D’un autre côté, il est vrai qu’il faut trouver le moyen de permettre aux autochtones d’accéder à la Cour suprême du Canada. Il y a déjà des personnes qualifiées, qui parlent les trois langues [français, anglais et une langue autochtone], il faut juste les nommer.
Lors de la course à la chefferie du NPD, vous aviez donné votre appui à Guy Caron. Que pensez-vous de la victoire de M. Singh?
Même si Jack Layton est devenu un très bon ami, je ne l’avais pas appuyé non plus quand il a gagné la course à la chefferie, en 2003. On ne peut pas appuyer tout le monde.
Aujourd’hui, je me range derrière le choix des militants et je suis impressionné par M. Singh. C’est une personne très charismatique, facile d’approche. À lui de se faire connaître. Jack Layton n’était pas connu quand il a été élu à la tête du parti. Pourtant, le NPD ne s’est jamais aussi bien porté que quand il était là. Nous aurions sans doute été au pouvoir s’il avait encore été là en 2015.
Ne regrettez-vous pas d’être parti, considérant que votre circonscription a été perdue par le NPD?
Je ne regrette pas d’avoir pris ma retraite. C’était le temps et j’y avais bien réfléchi. Pendant mes 18 ans à la Chambre des communes, je me suis donné à 150 %. J’ai réussi à faire avancer certaines choses, notamment sur la question de l’assurance emploi, même si j’aurais aimé faire mieux.
Aujourd’hui, ça me fait du bien d’être à la maison, de profiter de mes amis et de ma famille et de pouvoir voyager et faire de la moto. Mais je dois avouer que des fois, quand j’écoute la période des questions sur CPAC, je me dis que j’aimerais être là. Mon plus beau cadeau, c’est d’aller au Canadian Tire et de mettre 30 à 45 minutes pour aller à la caisse car les gens me reconnaissent, viennent me voir et me disent merci.

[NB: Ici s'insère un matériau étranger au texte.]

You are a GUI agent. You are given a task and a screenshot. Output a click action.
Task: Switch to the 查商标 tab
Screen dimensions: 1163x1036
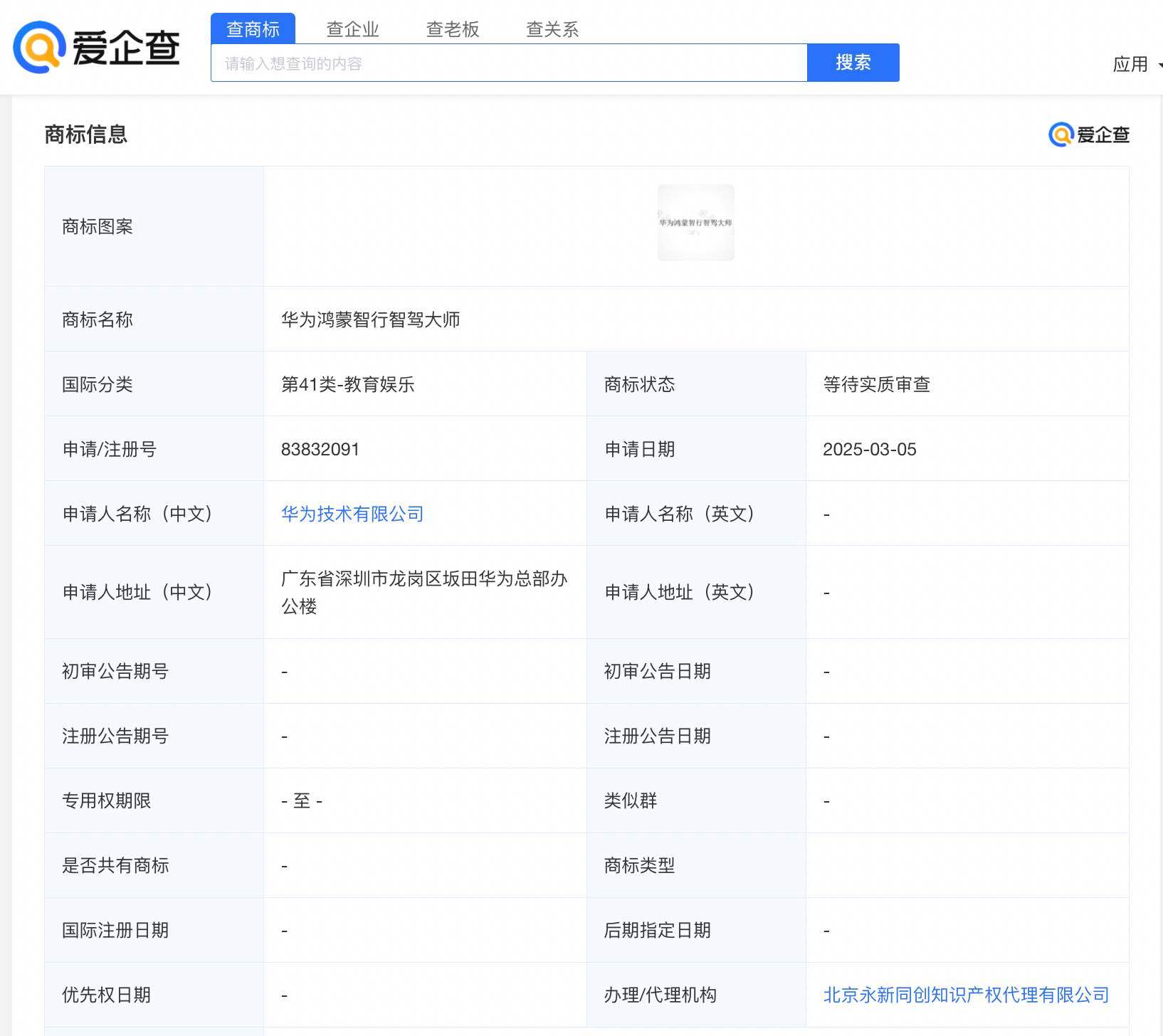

Je suis déçu par le député qui m’a remplacé, Serge Cormier [du Parti libéral du Canada]. Il a voté contre le projet de loi sur le bilinguisme des juges à la Cour suprême et dans la circonscription, beaucoup de gens me disent qu’ils n’arrivent pas à le rencontrer et qu’il n’est pas accessible. Ça me fait de la peine, car quand tu vas en politique, c’est pour représenter tes citoyens.
La politique est-elle terminée pour vous?
Le mot « jamais » ne devrait pas exister. Il ne faut jamais dire jamais, mais ce n’est pas mon intention de me représenter.
En terminant, si vous étiez à la place de Justin Trudeau, quelle serait votre première mesure pour les francophones?
Il y en aurait plusieurs! Mais la première, ce serait de dire haut et fort que je crois à la dualité linguistique et que mon gouvernement va être celui qui va arrêter de violer la Loi sur les langues officielles. Comme plus gros employeur du Canada, je pousserais pour mettre en place des mécanismes afin de développer le bilinguisme des jeunes qui viendraient ensuite offrir les services dans les deux langues officielles. Et puis, j’investirais de l’argent dans les communautés de langue officielle en situation minoritaire. »
LES DATES-CLÉS D’YVON GODIN :
1955 : Naissance à St-Sauveur (Nouveau-Brunswick)
1982 : Président de la section locale du syndicat des Métallurgistes unis d’Amérique
1997 : Remporte l’élection fédérale dans Acadie-Bathurst
2000 : Devient le whip du caucus néo-démocrate à la Chambre des communes
2015 : Annonce sa retraite de la politique fédérale
Chaque fin de semaine, #ONfr rencontre un acteur des enjeux francophones ou politiques en Ontario et au Canada.